Records for processing:
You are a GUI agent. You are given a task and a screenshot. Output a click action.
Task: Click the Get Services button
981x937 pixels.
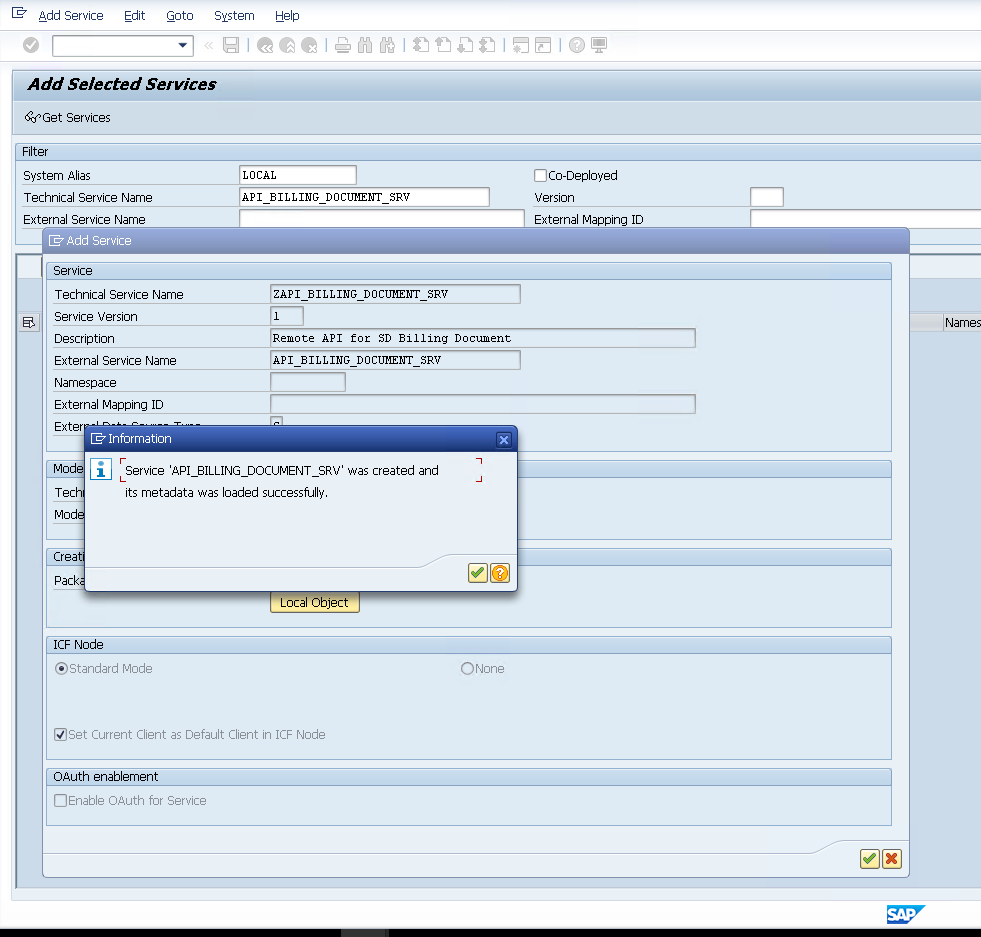68,118
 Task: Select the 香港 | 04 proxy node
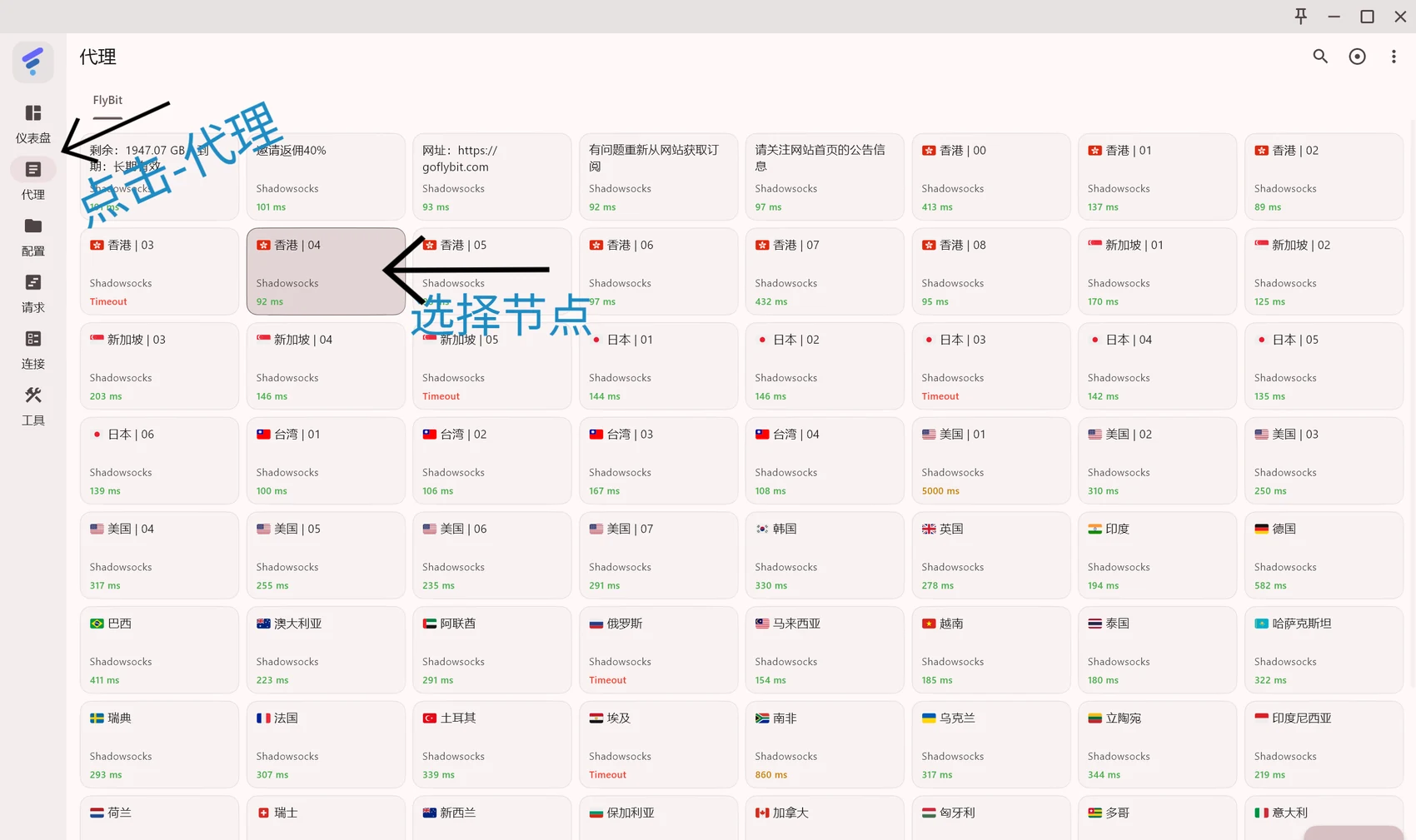(326, 271)
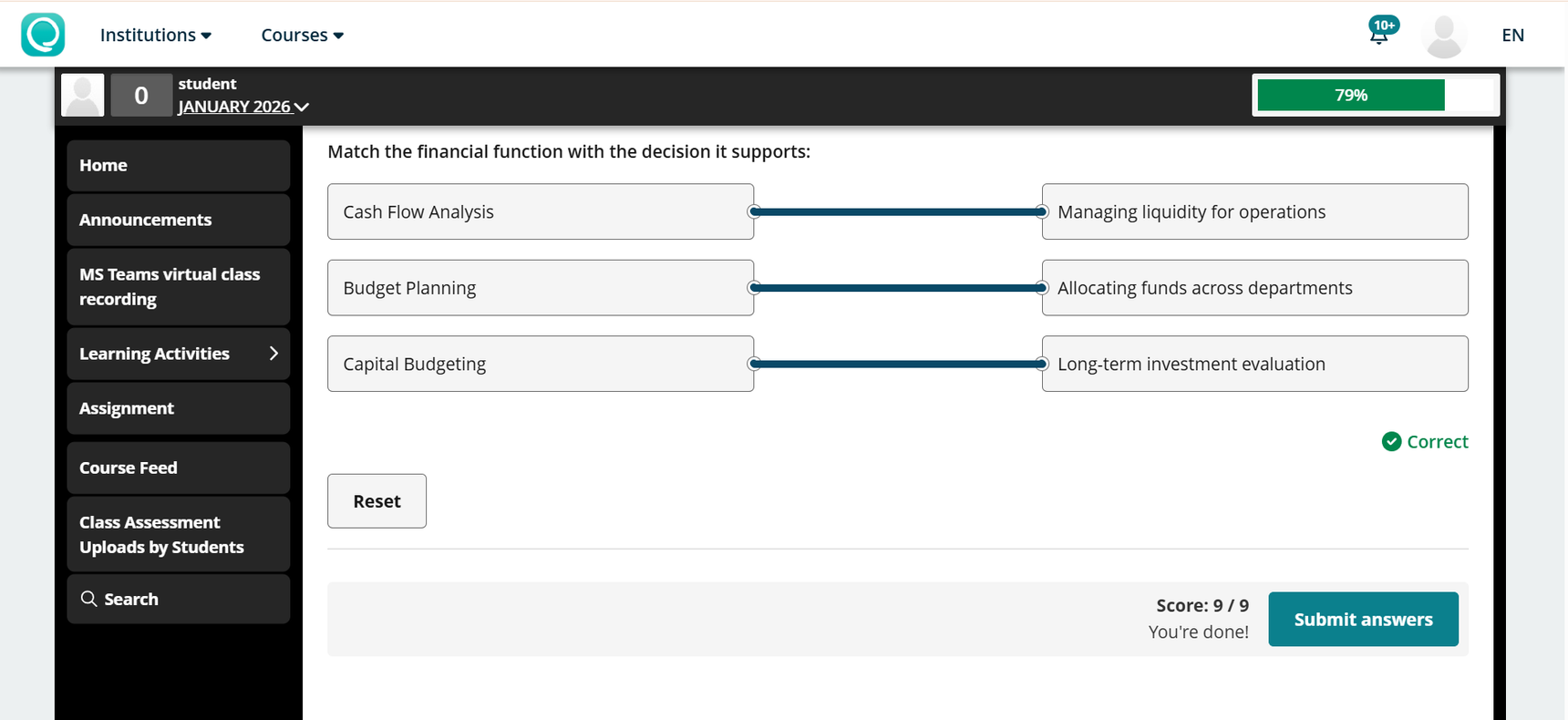Expand the JANUARY 2026 course selector

pos(243,107)
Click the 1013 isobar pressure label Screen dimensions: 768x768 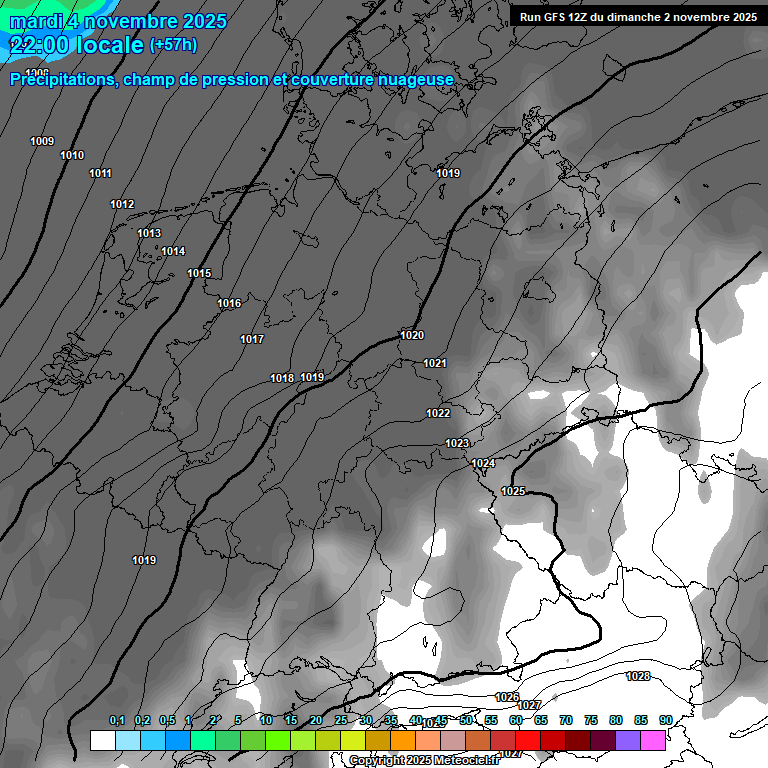coord(149,233)
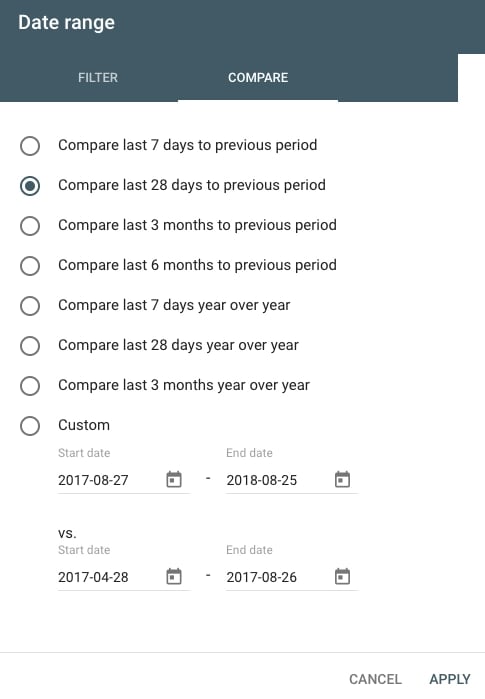Switch to the COMPARE tab

coord(258,78)
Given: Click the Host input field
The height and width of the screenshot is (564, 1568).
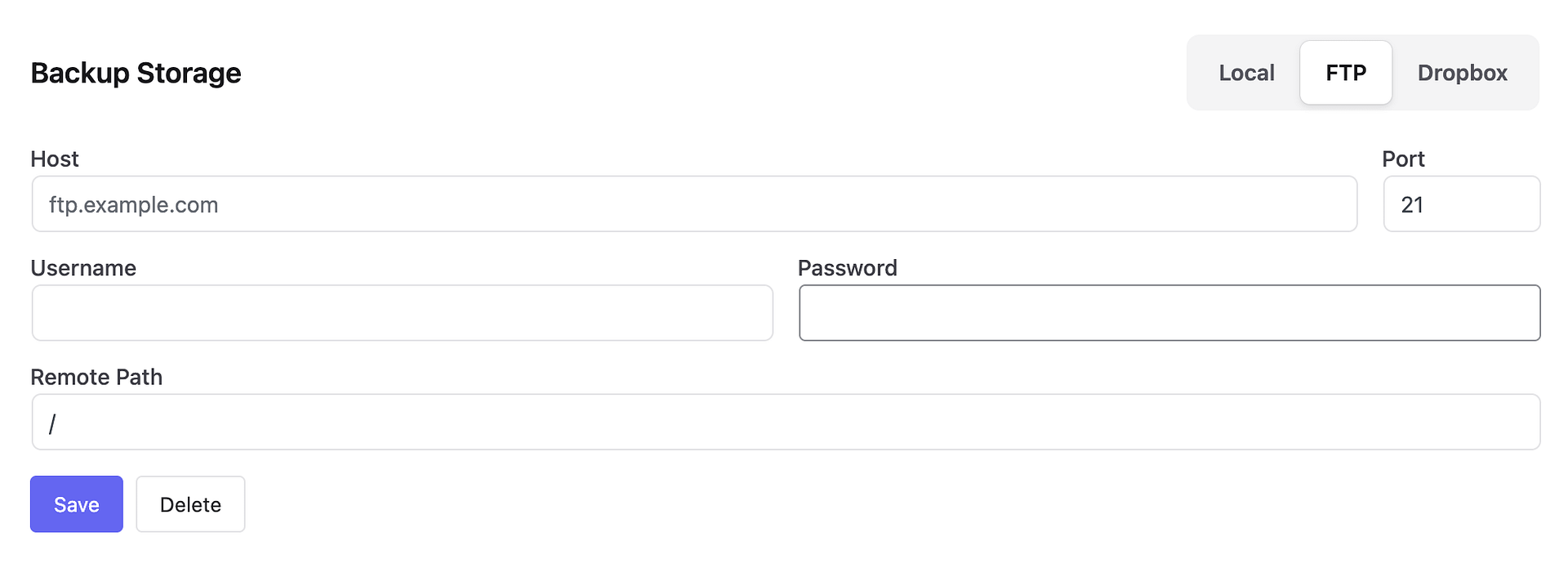Looking at the screenshot, I should click(x=694, y=204).
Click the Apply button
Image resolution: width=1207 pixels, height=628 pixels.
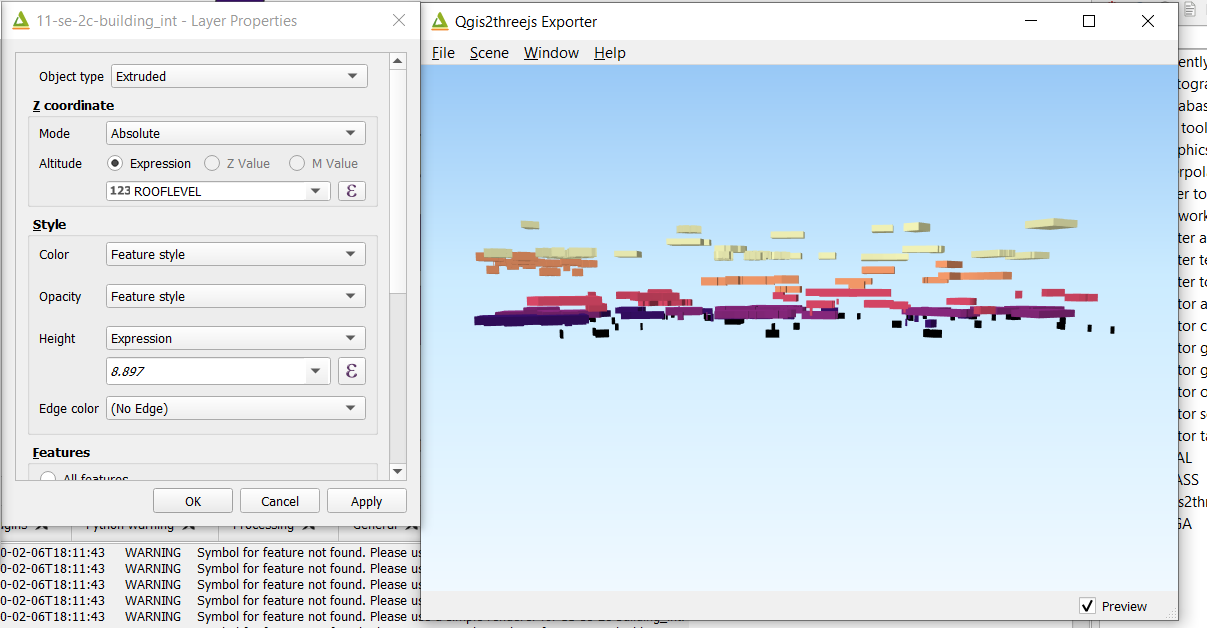pos(366,500)
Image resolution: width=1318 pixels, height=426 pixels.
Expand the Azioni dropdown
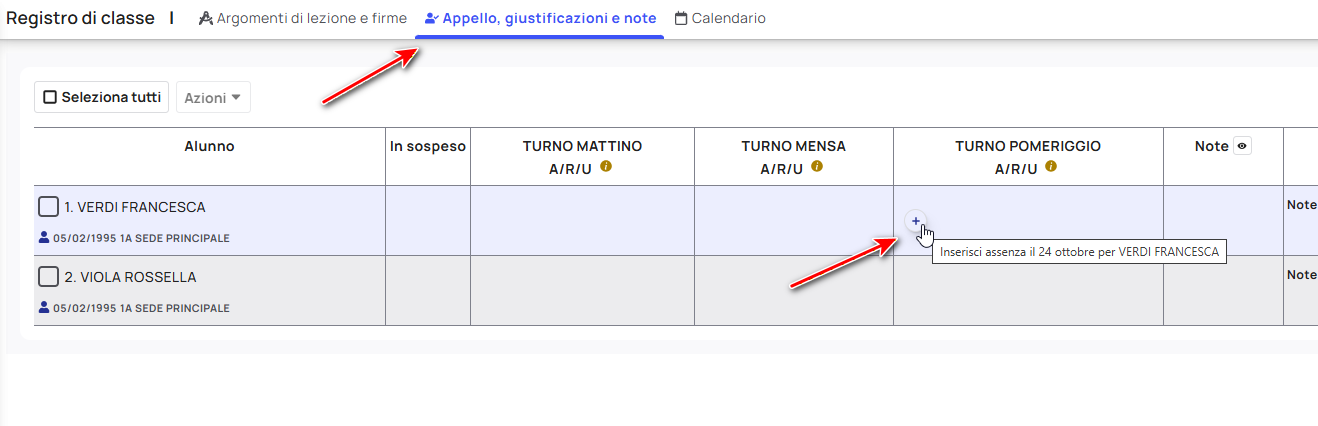tap(213, 97)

Exercise description: Only the lines containing "button" are needed; pull them out of the listing.

Completed task:
Task: Click the Get Services button
Click the Apply button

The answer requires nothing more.